• TRECHO APRESENTADO
──────────────────────────────

Uma análise raramente feita pelas empresas nesse sentido é do efeito erosão, ou seja, quando um novo produto ou serviço possui, no seu fluxo de caixa, receitas que foram transferidas dos clientes de outros produtos da empresa.
Portanto, o novo produto concorre, mesmo que parcialmente, com outro produto já existente no portfólio do negócio e para compreender sua real criação de valor é preciso olhar para a geração de caixa adicional para a empresa.
Outro aspecto crucial na avaliação de produtos é o cross-selling. Às vezes um produto com um menor potencial de retorno e crescimento é mantido no portfólio dado que atua como uma porta de entrada ou complemento natural para um carro-chefe da empresa.
No Grupo SG, aplico esse raciocínio com diferentes modelos de cross-selling como uma forma de manutenção de produtos. Na SG Investimentos, o câmbio por si só é um produto de margens apertadíssimas e sem potencial de diferenciação significativa caso atuasse de forma avulsa. Por outro lado, traz comodidade para nosso cliente poder realizar a remessa internacional com a mesma assessoria que aloca seus investimentos no mercado financeiro estrangeiro, agregando valor ao cliente e para empresa ao integrar ambos os produtos em um único serviço.

──────────────────────────────

• EXTRATO DOS DADOS
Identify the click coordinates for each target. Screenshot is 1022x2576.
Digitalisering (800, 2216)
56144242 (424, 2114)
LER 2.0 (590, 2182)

──────────────────────────────

• OBJETIVO DA TAREFA
Reescreva o trecho começando em "Outro aspecto crucial" e terminando em "um único serviço.", trocando "carro-chefe" por "produto principal".

• RESPOSTA
Outro aspecto crucial na avaliação de produtos é o cross-selling. Às vezes um produto com um menor potencial de retorno e crescimento é mantido no portfólio dado que atua como uma porta de entrada ou complemento natural para um produto principal da empresa.
No Grupo SG, aplico esse raciocínio com diferentes modelos de cross-selling como uma forma de manutenção de produtos. Na SG Investimentos, o câmbio por si só é um produto de margens apertadíssimas e sem potencial de diferenciação significativa caso atuasse de forma avulsa. Por outro lado, traz comodidade para nosso cliente poder realizar a remessa internacional com a mesma assessoria que aloca seus investimentos no mercado financeiro estrangeiro, agregando valor ao cliente e para empresa ao integrar ambos os produtos em um único serviço.